*GOAL OF THE EXERCISE*
Write out all the items below again, swapping each "Where should I click to" for "Which spot should I click to" and keeping everything else the same.

[Target pointing data]
◆ ◆ ◆ ◆
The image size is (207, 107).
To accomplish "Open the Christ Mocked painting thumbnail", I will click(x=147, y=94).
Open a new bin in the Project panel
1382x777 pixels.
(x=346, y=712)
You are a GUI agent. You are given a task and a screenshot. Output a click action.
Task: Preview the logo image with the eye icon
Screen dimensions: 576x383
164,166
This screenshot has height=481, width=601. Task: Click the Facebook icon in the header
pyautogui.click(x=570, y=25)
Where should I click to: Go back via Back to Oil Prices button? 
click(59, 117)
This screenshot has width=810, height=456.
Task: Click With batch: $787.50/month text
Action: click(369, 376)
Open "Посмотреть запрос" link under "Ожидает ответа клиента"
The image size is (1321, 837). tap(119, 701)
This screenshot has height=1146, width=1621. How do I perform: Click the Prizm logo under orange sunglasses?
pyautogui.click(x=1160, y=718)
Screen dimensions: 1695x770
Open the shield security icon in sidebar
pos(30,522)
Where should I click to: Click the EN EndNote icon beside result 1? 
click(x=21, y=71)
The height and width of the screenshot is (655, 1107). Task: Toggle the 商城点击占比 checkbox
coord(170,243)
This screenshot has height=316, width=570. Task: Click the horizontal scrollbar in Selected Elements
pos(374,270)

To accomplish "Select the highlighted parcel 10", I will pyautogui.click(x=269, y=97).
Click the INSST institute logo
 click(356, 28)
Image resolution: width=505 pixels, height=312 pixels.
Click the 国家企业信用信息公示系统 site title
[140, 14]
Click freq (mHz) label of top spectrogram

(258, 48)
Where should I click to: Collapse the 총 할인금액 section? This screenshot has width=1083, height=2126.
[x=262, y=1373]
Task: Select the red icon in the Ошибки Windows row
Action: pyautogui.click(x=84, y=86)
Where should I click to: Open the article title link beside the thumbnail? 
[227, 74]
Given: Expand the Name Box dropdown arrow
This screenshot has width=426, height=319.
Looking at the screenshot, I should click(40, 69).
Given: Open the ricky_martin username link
◆ ◆ ◆ ◆
*FULL SOLUTION*
The image size is (207, 107).
To accomplish "Open the Christ Mocked painting thumbnail", I will click(x=147, y=94).
Open a new bin in the Project panel
1382x777 pixels.
(x=346, y=712)
You are a GUI agent. You are given a task and a screenshot. Output a click action.
Task: Preview the logo image with the eye icon
Screen dimensions: 576x383
164,166
This screenshot has height=481, width=601. Task: Click the Facebook icon in the header
pyautogui.click(x=570, y=25)
Which spot should I click to: Go back via Back to Oil Prices button? 
click(59, 117)
This screenshot has width=810, height=456.
Task: Click With batch: $787.50/month text
Action: click(369, 376)
Open "Посмотреть запрос" link under "Ожидает ответа клиента"
The image size is (1321, 837). tap(119, 701)
This screenshot has height=1146, width=1621. How do I perform: Click the Prizm logo under orange sunglasses?
pyautogui.click(x=1160, y=718)
Screen dimensions: 1695x770
Open the shield security icon in sidebar
pos(30,522)
Which spot should I click to: Click the EN EndNote icon beside result 1? 
click(x=21, y=71)
The height and width of the screenshot is (655, 1107). Task: Toggle the 商城点击占比 checkbox
coord(170,243)
This screenshot has height=316, width=570. Task: Click the horizontal scrollbar in Selected Elements
pos(374,270)

To accomplish "Select the highlighted parcel 10", I will pyautogui.click(x=269, y=97).
Click the INSST institute logo
 click(356, 28)
Image resolution: width=505 pixels, height=312 pixels.
Click the 国家企业信用信息公示系统 site title
[140, 14]
Click freq (mHz) label of top spectrogram

(258, 48)
Which spot should I click to: Collapse the 총 할인금액 section? This screenshot has width=1083, height=2126.
[x=262, y=1373]
Task: Select the red icon in the Ошибки Windows row
Action: pyautogui.click(x=84, y=86)
Which spot should I click to: Open the article title link beside the thumbnail? 
[227, 74]
Given: Expand the Name Box dropdown arrow
This screenshot has width=426, height=319.
Looking at the screenshot, I should click(40, 69).
Given: Open the ricky_martin username link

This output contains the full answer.